Governments from the East of the European Union are threatening to torpedo a pledge to eliminate net carbon emissions by 2050 unless they are guaranteed more help in financing the transition. The airline industry signaled it’s ready to fight any attempt to make it pay more for polluting. And a push to regulate the burgeoning green finance industry got snarled up by a dispute over whether nuclear power should be included.
As EU leaders prepare to gather for their end-of-year meeting in Brussels Thursday, the bloc is trying to show that it can lead the global campaign against climate change and demonstrate to other nations that they can sustain economic growth while de-carbonizing. But the challenge of finding a way to satisfy 28 national governments and all of the multiple interest groups and industries that they in turn have to worry about means that debate over the emissions objective may run into the wee hours.
“We have to take into account all economic and social costs,” Polish Prime Minister Mateusz Morawiecki said on his way into the summit. “It’s too early to predict which way the talks will go, but our arguments will certainly be strong and unequivocal because we can’t agree to such a transformation model that would hurt the Polish society.”
A unanimous endorsement of the 2050 target would give the European Commission a political boost as it starts to push through the laws required to put its Green Deal plans into effect. It would also send a signal to other major emitters like China and the U.S. as this year’s annual UN-backed climate conference wraps up in Madrid.
The biggest sticking point for the EU is how to cover the costs of the shift.
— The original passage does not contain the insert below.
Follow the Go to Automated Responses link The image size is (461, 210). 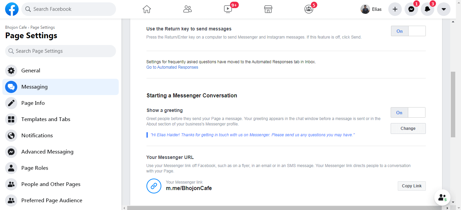pos(172,67)
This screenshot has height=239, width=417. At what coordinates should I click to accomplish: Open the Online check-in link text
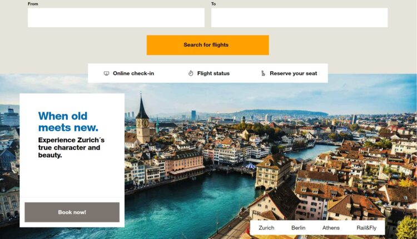pyautogui.click(x=133, y=73)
Poland is leading a group of eastern nations demanding more financial guarantees from the EU and estimates its own bill for eliminating CO2 emissions will be more than 500 billion euros ($550 billion). The Poles -- whose industry is reliant on coal-fired power stations -- want to water down a joint statement to be adopted by the leaders at the summit so that countries with particularly high emissions only have to reach zero “in the second half of the century.”
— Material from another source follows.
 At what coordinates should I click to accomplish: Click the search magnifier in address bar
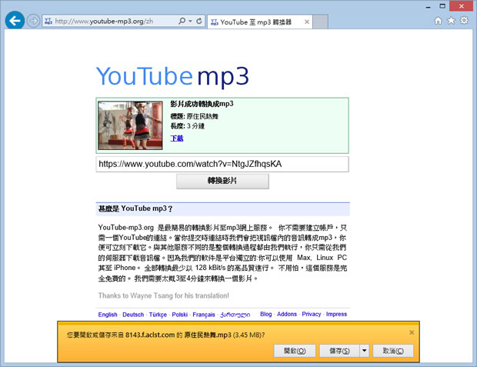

“The cost of energy transformation in Poland is much higher than in many other countries that were more lucky in the past decades and based their energy mixes on other sources of energy, for example France that developed nuclear energy,” Morawiecki said.
Hungary will only support the EU’s proposal if it receives sufficient funding from the trading bloc to overhaul its economy, which it estimates to be around 152 billion euros. Czech Prime Minister Andrej Babis said it could cost his country as much as 40 billion euros to zero-out emissions.
“If we really want to reach climate neutrality we have to understand that every member state has a different energy mix and different costs,” Babis told reporters in Brussels.
The leaders of Poland, Hungary and the Czech Republic already blocked a push toward climate neutrality at the leaders’ previous summit in June. Since then Estonia has dropped its opposition to the target and the commission has proposed a “just transition” mechanism with 100 billion euros to help poorer member states finance the shift.
Since the details of the fund are to be unveiled only in January, the incentive may be too weak for the eastern nations to get on board this week while several of the richer states in the West have signaled the price tag is already too high.
With hopes of a compromise receding, officials are considering a conditional agreement that might link the climate target to the next EU budget, due to be agreed next year. Another scenario under consideration is a statement from those leaders who are in favor of the goal. That would be weaker than a unanimous statement of course, but would still signal the direction of travel as the commission starts drafting legislation.